This is my favorite kind of conceptual art—at once both cynical and yet also quite pretty, the muted tones and delicate forms balanced out by the simultaneously sweet and satirical online reviews. The show is certainly also textural: the raft-sculptures include pages of an open book folded into a fan, spindly branches painted a stark white, a bird’s feather all atop pastel foam molded into waves or rose-like shapes.
The monoprints have a tactile quality to them as well, the colored residue of cardboard on paper: the forgotten, throw-away thing leaving its mark. You want to take the whole show in with all of your senses—not just looking but breathing and touching, like the wrapping paper reviewer’s wish: “if only it were scented.” But all the while you’re acutely aware that Anderson is winking at you impishly. Even the titles of the monoprints—“Amazon,” “Chewy,” and “Walmart,” for example—make it evident that this is art for tricksters.

The twin themes of consumerism and memory wind their way through Anderson’s larger body of work, and her second solo show at Hamiltonian finally brings the two together, although perhaps uneasily.
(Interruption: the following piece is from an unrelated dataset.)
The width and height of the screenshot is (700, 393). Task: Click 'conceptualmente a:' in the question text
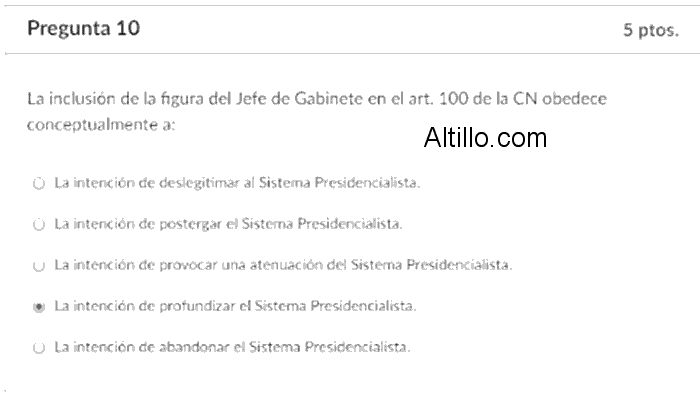(x=101, y=125)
Almost saccharine assemblages of doilies and dried flowers sit, for example, next to a half-opened cardboard delivery box, with enough text haphazardly taped over to read simply, “Ass / Handle with Care.” The exhibition also includes two small (12 x 9-inch) digital prints of photo collages of package deliveries on doorsteps, entitled “Ordered” and “Fulfilled.” The question here is in the second title: are we really fulfilled?
In her previous solo show as part of her Hamiltonian fellowship, This is Who I Am Now, Anderson addressed online marketing head-on, the work itself an archive of every Instagram ad she viewed over the course of a week. The images, largely of household goods, amounted to what Anderson describes in her artist’s statement as “a self-portrait through the lens of targeted advertising.” These were accompanied by AI-generated poetry from ad copy and a screen recording of a promotional video about Google’s data storage methods and Anderson’s own internet searches as “a way to critique what is unknown when one is online.” In Something Worth Doing, her taunt is more subtle: she is asking the viewer to consider their emotional relationship to objects. How are we complicit in our own exploitation? What do our memories mean when coded through the filter of algorithmic marketing?
Anderson doesn’t offer easy answers to these questions. Instead, she invites us to examine our own desires and how they are mediated through capitalism’s exploitation of our very real, very somatic memories: soft foam, delicate feathering, muted tones, a photograph of the ocean, your grandmother’s teacup, a hemp bracelet.